++++ Source extract

Antique Safes/meilink home deposit vault??
QUESTION: Hello, i purchased a meilink safe at a yard sale for 3 dollars and id like to know more information on it if it even exists. its really small. HEAVY, id say at least 60-70 pounds, 13" Hi 7 wide & 8 1/2 deep. 4 digit combo and screw t handle that fastens the door to the body instead of bolts. door says meilink home deposit vault then on the bottom guarantees fire and water resistance. all original, gentlemen lost combo but door was locked open, popped the back lock plate off and figured out the combo via wheels. so its in working order although i guess the wheels are gunked up and you have to dial slowly or it wont work right. im guess some PB blaster to free up the mechanics? any info would be great. thank you so much.
ANSWER: Hi James,
Congratulations on your purchase. This may be the first safe of your collection!
The Meilink Safe Company was founded in 1899 by Charles F. Meilink. This company ran continuously until it was acquired by FireKing International in 1990. Though safes are still built under this label, it is not the same company.

++++++++

● Instructions:
1. In the Meilink safe Q&A, who founded the Meilink Safe Company?
2. Print everything in the Meilink safe Q&A from "Antique Safes/meilink home" down to "of your collection!".
3. Proceed with the Meilink safe Q&A, picking up right after its last sentence.

++++ Data section

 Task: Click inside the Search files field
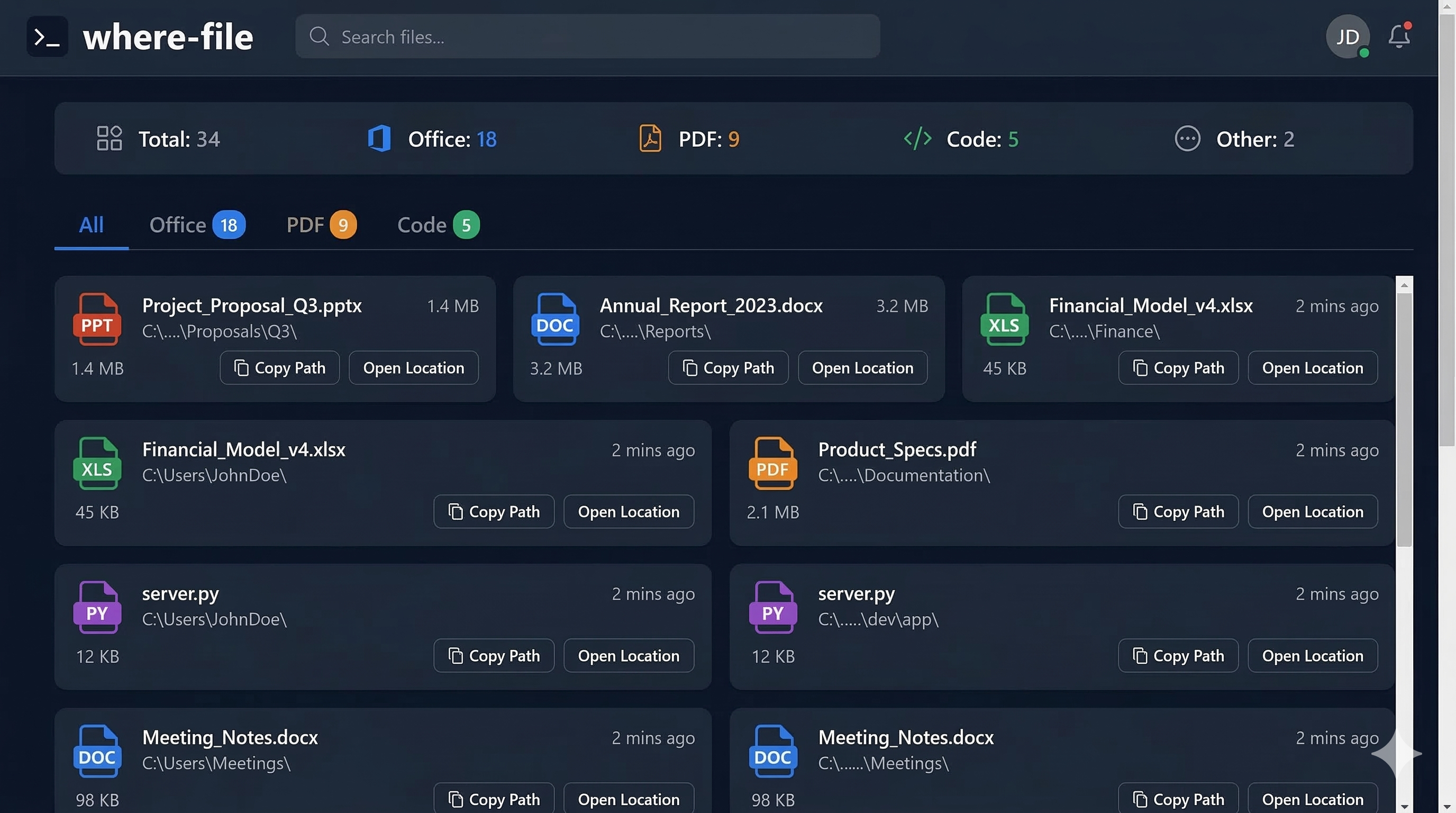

++++++++

● Answers to the exercises:
1. Charles F. Meilink.

2.
Antique Safes/meilink home deposit vault??
QUESTION: Hello, i purchased a meilink safe at a yard sale for 3 dollars and id like to know more information on it if it even exists. its really small. HEAVY, id say at least 60-70 pounds, 13" Hi 7 wide & 8 1/2 deep. 4 digit combo and screw t handle that fastens the door to the body instead of bolts. door says meilink home deposit vault then on the bottom guarantees fire and water resistance. all original, gentlemen lost combo but door was locked open, popped the back lock plate off and figured out the combo via wheels. so its in working order although i guess the wheels are gunked up and you have to dial slowly or it wont work right. im guess some PB blaster to free up the mechanics? any info would be great. thank you so much.
ANSWER: Hi James,
Congratulations on your purchase. This may be the first safe of your collection!

3.
Your safe was built in the early 1900's (prior to 1915ish), so it is an antique, and definitely a collectible.
Normally I would appraise a safe like this around $500, however I was surprised at an auction last year where a number of these containers were sold. Prices ranged from $1500 to $2500 depending on the size and condition of the container. So again, congratulations on your purchase.
Because it is an antique, I would very much recommend that you approach ANY repair work or restoration work carefully as while you may think you are doing the safe a favor, you may actually be damaging its value.
While rust may make a safe look older - it is NEVER a good attribute, and should be removed. Rust killer can be painted over the rust, and then neutralized afterwards.
As far as its weight - "HEAVY" safes start at about 5000 lbs, so your little Meilink would be a "Super Feather Weight class" safe. While it doesn't offer any current fire protection and it is NOT a burglary resistive chest, it is highly collectible due to its size.
Maintenance should be done to ensure that everything is clean and operational, but as this would require the complete disassembly of the lock, I would recommend that this be done by a trained safe technician at a local safe company and not as a DIY project.
Again, congratulations on your purchase and welcome to antique safes, and safe collecting.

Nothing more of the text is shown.